#### [TRY IT]
The result must match the data exactly, line for line.

**********

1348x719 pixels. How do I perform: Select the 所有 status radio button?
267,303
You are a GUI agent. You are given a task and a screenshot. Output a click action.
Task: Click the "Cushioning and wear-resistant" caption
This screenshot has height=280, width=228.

**********

#### [RESULT BELOW]
1348x719 pixels. How do I perform: Select the 所有 status radio button?
267,303
You are a GUI agent. You are given a task and a screenshot. Output a click action.
Task: Click the "Cushioning and wear-resistant" caption
This screenshot has height=280, width=228.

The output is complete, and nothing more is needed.